What are the lines from the one containing "The image size is (658, 626)." through the last line of the records below? Return them exactly, leaving out pictures.
======== Data shown ========
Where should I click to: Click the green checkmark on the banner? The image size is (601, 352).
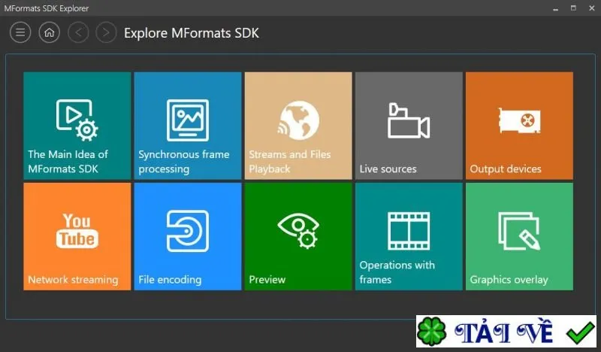[580, 332]
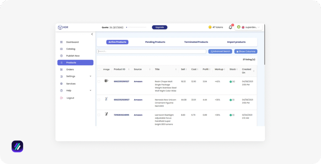The height and width of the screenshot is (164, 321).
Task: Check the box for product 6662351290527
Action: (x=99, y=81)
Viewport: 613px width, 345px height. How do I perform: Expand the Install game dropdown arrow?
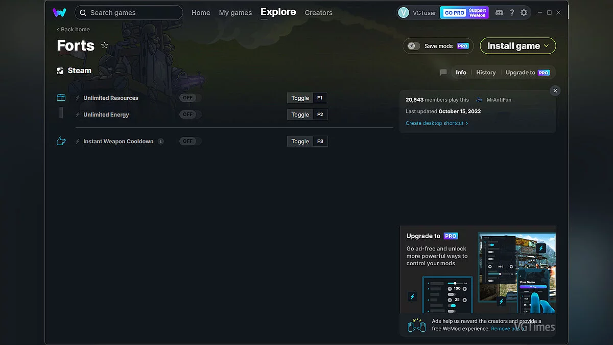pos(546,46)
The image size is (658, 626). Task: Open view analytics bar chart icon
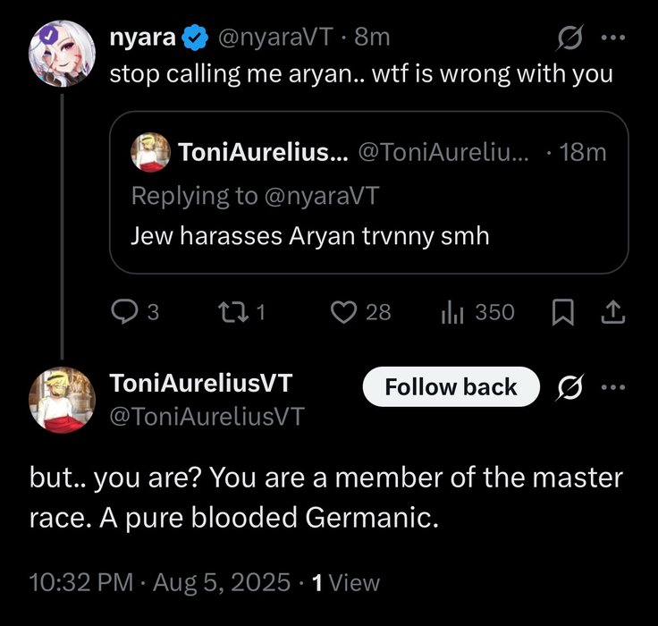[452, 311]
========
◆ Solution
The image size is (658, 626). Task: Open view analytics bar chart icon
[452, 311]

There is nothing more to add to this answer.